Она смутилась, но не отказалась. Мы прошли через сад к дому — старому, бревенчатому, с крыльцом, заросшим виноградной лозой. В доме было тепло и пахло сушёными яблоками. Я усадил её за стол в кухне, поставил перед ней чашку с крепким чаем и тарелку с вчерашними пирожками, испечёнными соседкой по моей просьбе. Лиза обхватила чашку ладонями, подула на пар, сделала осторожный глоток.
— У вас тут уютно, — сказала она, оглядывая кухню: грубые деревянные стены, полка с банками варенья, чучело ворона на шкафу, старый буфет, который я выкупил у прежнего хозяина вместе с домом. — Как в книжке про русскую деревню.
— Это и есть русская деревня, — ответил я. — Самая настоящая. С самоваром, банками и вороном. Только ворон у меня не из книги, а из вашего оврага. Он сломал крыло и умер, пока я нёс его к ветеринару. Я сделал из него чучело. Чтобы помнить.
Она посмотрела на чучело с лёгкой брезгливостью, но ничего не сказала. За окном, выходящим на сад, уже разгорелся полноценный день. Яблоки на деревьях блестели в солнечном свете, как свежевыкрашенные. Где-то за оврагом, в доме тёти Лиды, хлопнула дверь — должно быть, проснулась Лизина мать. Девушка вздрогнула, поставила чашку.
— Мне пора, — торопливо проговорила она. — Мама будет волноваться. Она не знает, что меня нет.
Она поднялась, оправила толстовку, заправила за ухо выбившуюся прядь. На пороге обернулась:
— Я приду завтра? В то же время?
Я кивнул. Она улыбнулась — уже смелее, — и скользнула за дверь. Я слышал, как она спрыгнула с крыльца, как прошуршала трава под её кедами, как хрустнула ветка у калитки.

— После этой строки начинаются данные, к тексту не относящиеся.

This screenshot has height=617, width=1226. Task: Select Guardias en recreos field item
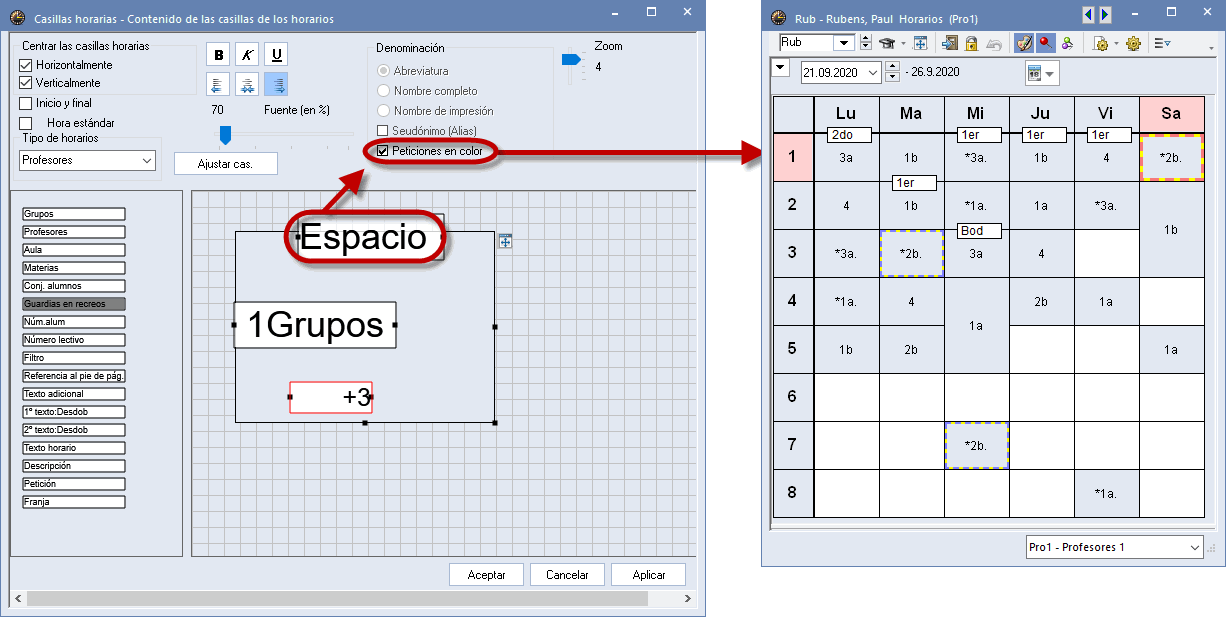click(x=74, y=304)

Потом всё стихло.
Я остался стоять на кухне, глядя в окно. День разгорался. Впереди было много работы: перекопать приствольные круги, укрыть лапником молодые саженцы, убрать падалицу, заложить на хранение поздние сорта. Но мысли мои то и дело возвращались к утренней встрече. Я вспоминал её лицо, её мокрые от тумана волосы, её тонкие пальцы, сжимающие холодные сливы. И мне было странно оттого, что один короткий разговор у калитки мог так глубоко тронуть меня — человека, который давно научился жить один и не тяготиться одиночеством.
На следующий день она пришла снова, как обещала, в тот же час. На этот раз она не лазила через калитку, а нашла лаз в изгороди, о котором я ей рассказал. Я услышал её шаги по мокрой от росы траве, но не стал оборачиваться — продолжал работать, окучивая лопатой корни белого налива. Она подошла, остановилась поодаль, поздоровалась. Я ответил, не прерывая работы.
— Можно мне помочь? — спросила она.
Я покачал головой:
— Не нужно. Земля тяжёлая, после дождя как глина. Руки собьёте.
Она не настаивала, но осталась. Села на скамейку под апортом, достала из кармана блокнот и карандаш и стала рисовать. Я искоса поглядывал на неё, не отвлекаясь от работы. Она рисовала сосредоточенно, покусывая губу, то и дело поднимая глаза на деревья, на дом, на меня. Часа через полтора я закончил окучивание, вытер пот со лба и подошёл к ней.
— Покажете?
Она замялась, но потом повернула блокнот. Я увидел рисунок: мой сад, утренний, весь в штрихах и тенях. Старые яблони, покосившийся забор, скамейка, на которой она сидела. И внизу, у самого края листа, маленькая фигура человека с секатором в руке. Я узнал себя, хотя сходство было далёким.